• [Prompt A]:
How would you translate this sentence from the GTO differential thread below into Spanish: "The good news is that if your differential noise is only due to worn fluid, then the new GM recommended fluid will fix the issue and the differential will be fine."
• [Prompt B]:
Can you pick up the GTO differential thread below at the point where it stops and carry it on?

begin Page extract

# Differential Clunk/Growl resolved!



## YellO5LS2 (Jan 9, 2011)

Ok, I haven't been on here in a year because some senior members didn't like my opinions on Amsoil, but I'm back to just say that I've learned some new stuff about GTO diffs that may come in handy to those who are considering fluid services. My diff started grinding and clunking a few weeks ago and, even though I'd changed the fluids and had no problems until now, I researched again on gear oils. Anyway, I took my car to the dealer and had them swap out my Amsoil 75w140 with AcDelco 75w90 LS Series gear oil. Friction modifier is already premixed, however they still have a friction modifier sold separately for the trucks and SUV models. It's a type "F" apparently and is fine in the GM performance models as well. It fixed my problem completely. It also cured the noises that I figured could be bad bearings, bushings, half shafts, etc. Really nice considering I'd already budgeted for my entire tax refund being burnt in 2 days :willy:

Reason for the fluid change (courtesy of the Corvette Tech, not my "opinion") was that older model differentials (01-07) had metal/metal clutches which were prone to wear and make noise quicker without a "right" friction additive. GTOs are filled with a 140winter viscosity from the factory, and the friction modifier becomes useless as the oil wears slightly but retains its hot flow properties. Nowadays, the clutches have been redesigned (including new GTO rears). The good news is that if your differential noise is only due to worn fluid, then the new GM recommended fluid will fix the issue and the differential will be fine.

Advice? Buy the fluid at GM Parts Direct: Your direct source for Genuine GM Parts cause its only $12 per quart there as opposed to $22 at the dealer (PN 88862624). I hope this info is helpful to anyone who's become worried or unsure about their cars!


----------



## HP11 (Apr 11, 2009)

YellO5LS2 said:


> Advice? Buy the fluid at GM Parts Direct: Your direct source for Genuine GM Parts cause its only $12 per quart there as opposed to $22 at the dealer (PN 88862624).


Looking on the site you linked to, that part number yields a price of $13.06 and if you add the shipping charges ($12.95) it comes up to $26.01.


----------



## YellO5LS2 (Jan 9, 2011)

Holy crap, I didn't think of shipping. Well I guess it's cheaper in person then. Good lookin out. Can't believe it's that pricey though. :cheers


----------



## GTO JUDGE (May 14, 2005)

end Page extract
begin Data

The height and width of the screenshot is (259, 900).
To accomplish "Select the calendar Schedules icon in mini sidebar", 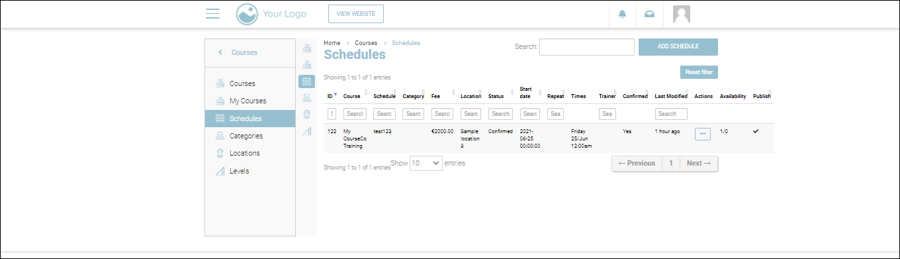I will coord(306,81).
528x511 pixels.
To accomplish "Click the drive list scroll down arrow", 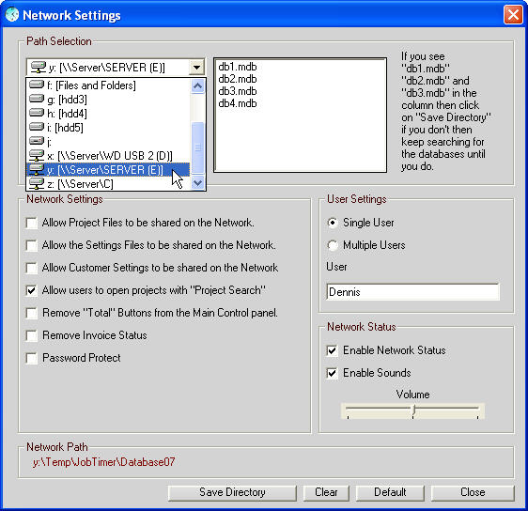I will click(197, 183).
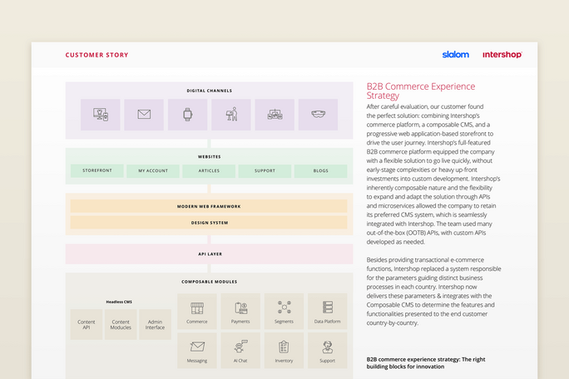Image resolution: width=569 pixels, height=379 pixels.
Task: Click the Intershop logo
Action: tap(502, 55)
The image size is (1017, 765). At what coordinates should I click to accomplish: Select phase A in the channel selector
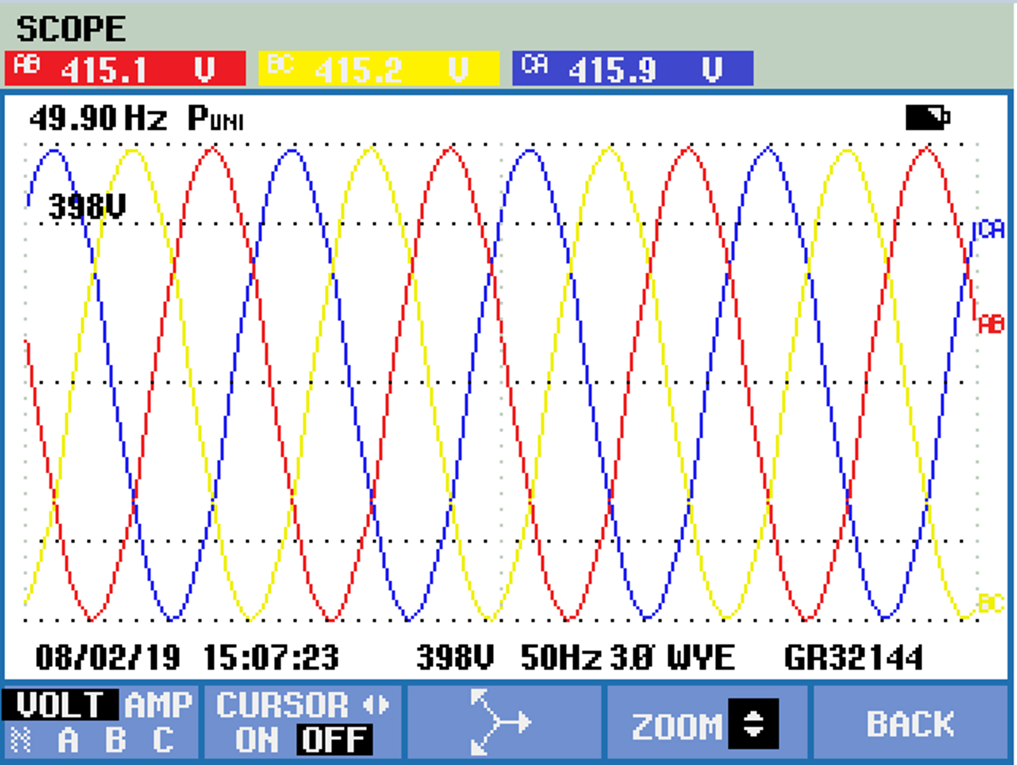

end Data

• [Result A]:
La buena noticia es que, si el ruido de tu diferencial se debe solo a un fluido desgastado, el nuevo fluido recomendado por GM solucionará el problema y el diferencial estará bien.

• [Result B]:
Just for reference: This sticky was created: 08/28/2007
http://www.gtoforum.com/f3/growling-clunking-noise-coming-rear-14102/


----------



## YellO5LS2 (Jan 9, 2011)

GTO JUDGE said:


> Just for reference: This sticky was created: 08/28/2007
> http://www.gtoforum.com/f3/growling-clunking-noise-coming-rear-14102/


Yeah I noticed that after I posted. Been off the forum for a while but remember a lot of people making new threads about the same noises. Just excited I don't need a new diff


----------



## GTO JUDGE (May 14, 2005)

YellO5LS2 said:


> Yeah I noticed that after I posted. Been off the forum for a while but remember a lot of people making new threads about the same noises. Just excited I don't need a new diff


Under warranty, the changing out of the fluids was the first step in seeing if the noises stopped, to many me included it didn't. Then the rear was changed at the recommendation of the service manager. 

After my new rear was replaced, shortly after I was getting the growling. They changed it all out added new FM and after a day of driving it, it stopped. The rear is quiet. Its good you didn't need a new rear. Lots of guys new to this car have no clue on this issue and it was a common one.


----------



## YellO5LS2 (Jan 9, 2011)

Yeah I was crossing my fingers as I watched the tech drain the fluid. Came out mildly cloudy but no metal or metallic color. BIG sigh of relief. I was actually surprised, as I've been using the old spec fluid since the car was born. How much did the new diff run you, if you don't mind my asking?


----------



## kilkm68 (May 5, 2011)

I had a similar problem with an '02 AWD Chevy Venture Van. It started making a howling/grinding noise when making sharp turns just after the warranty expired! They quoted me a fix of $5500. One service manager told me of a TSB put out by GM about changing the versi-track fluid with a new type they had developed. $50 per quart! He said to change the fluid, take it to a parking lot and crank the wheel as hard as I could and drive it around in a circle for 5 min. I did and within 1 min. the noise stopped. Never had any more trouble with it after that. Lots of other problems with that POS, but at least I didn't have to spend 5K on it. I got on line and read a lot of people with the Chevy Venture and Olds Bravada having this problem. They had a class action suit against GM over it in Canada. Should have been a recall.


----------



## GTO JUDGE (May 14, 2005)

YellO5LS2 said:


> Yeah I was crossing my fingers as I watched the tech drain the fluid. Came out mildly cloudy but no metal or metallic color. BIG sigh of relief. I was actually surprised, as I've been using the old spec fluid since the car was born. How much did the new diff run you, if you don't mind my asking?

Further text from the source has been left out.